Interestingly, this tar sands oil is starting to move regardless to the U.S. through other pipelines, and many more are proposed. So why aren’t these pipelines being attacked as well? Perhaps they aren’t iconic enough to be fundraisers for the “environmental” groups? And tar sands oil is starting to move to the U.S. by rail as well, a method that along with truck shipping and other alternatives will, according to the State Department analysis (which has been going on for more than six years), consume 24 percent to 42 percent more fossil fuel than the pipeline would.

Don’t you think that people should consider all these factors before shooting their mouths off about the Keystone XL pipeline and our political leaders who have to make a reasoned decision on this issue?
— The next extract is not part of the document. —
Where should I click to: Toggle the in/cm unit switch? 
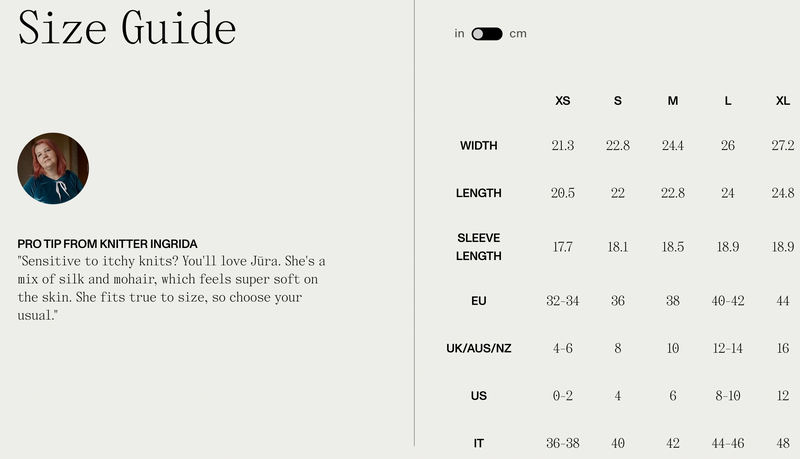coord(487,34)
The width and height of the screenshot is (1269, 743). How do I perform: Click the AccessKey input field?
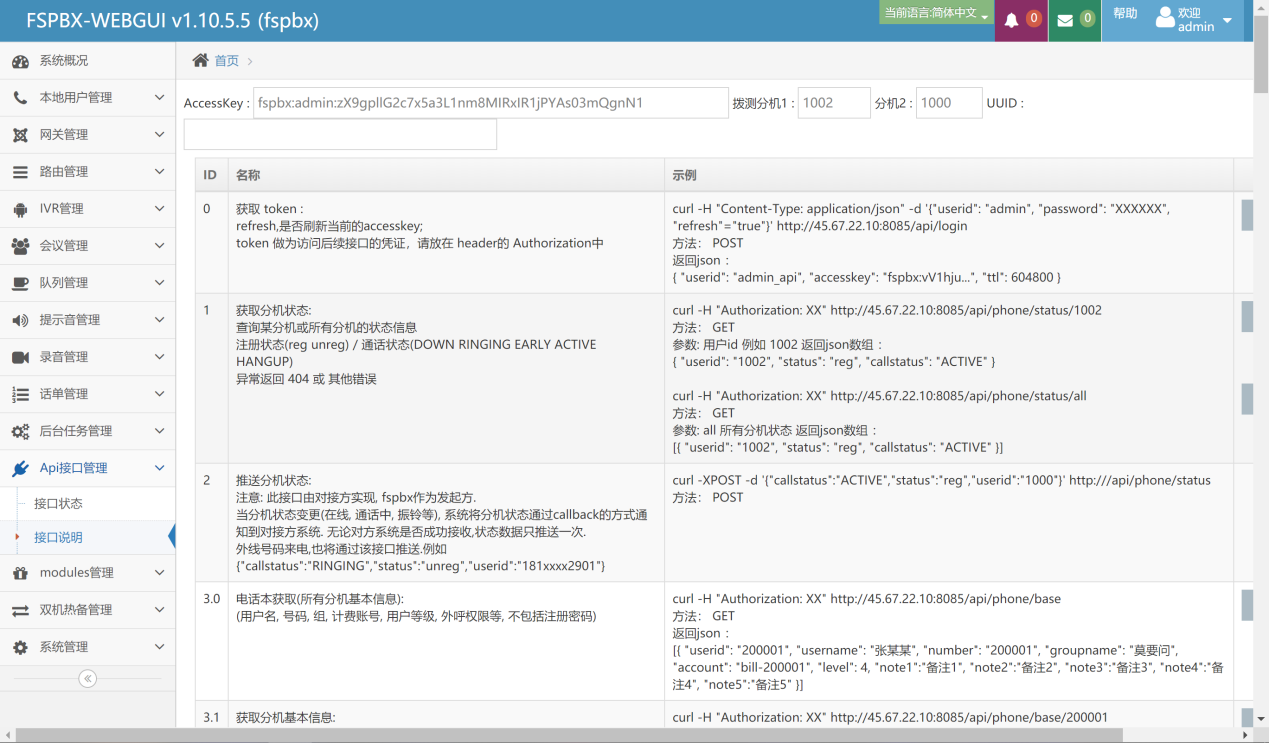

The fact is that if you want to reduce fossil fuel use, it is a consumption issue, not a production or transportation restriction issue. There are too many alternative methods for producing and transporting oil for this to work. In the meantime, sincere but delusional “environmentalists” and politicians stick religiously to defeating this pipeline as a hollow symbol, regardless of the detrimental environmental consequences of the alternatives. And of course, to them, we here in Alaska are just expendable pawns in their games. I have come to believe they don’t even care about us.

I for one appreciate our Sen. Murkowski standing up for Alaska on this issue. Anyone else?

Paul Fuhs is a longtime resources and energy development consultant and former mayor of Unalaska/Dutch Harbor.

The views expressed here are the writer’s own and are not necessarily endorsed by Alaska Dispatch News, which welcomes a broad range of viewpoints. To submit a piece for consideration, emailcommentary(at)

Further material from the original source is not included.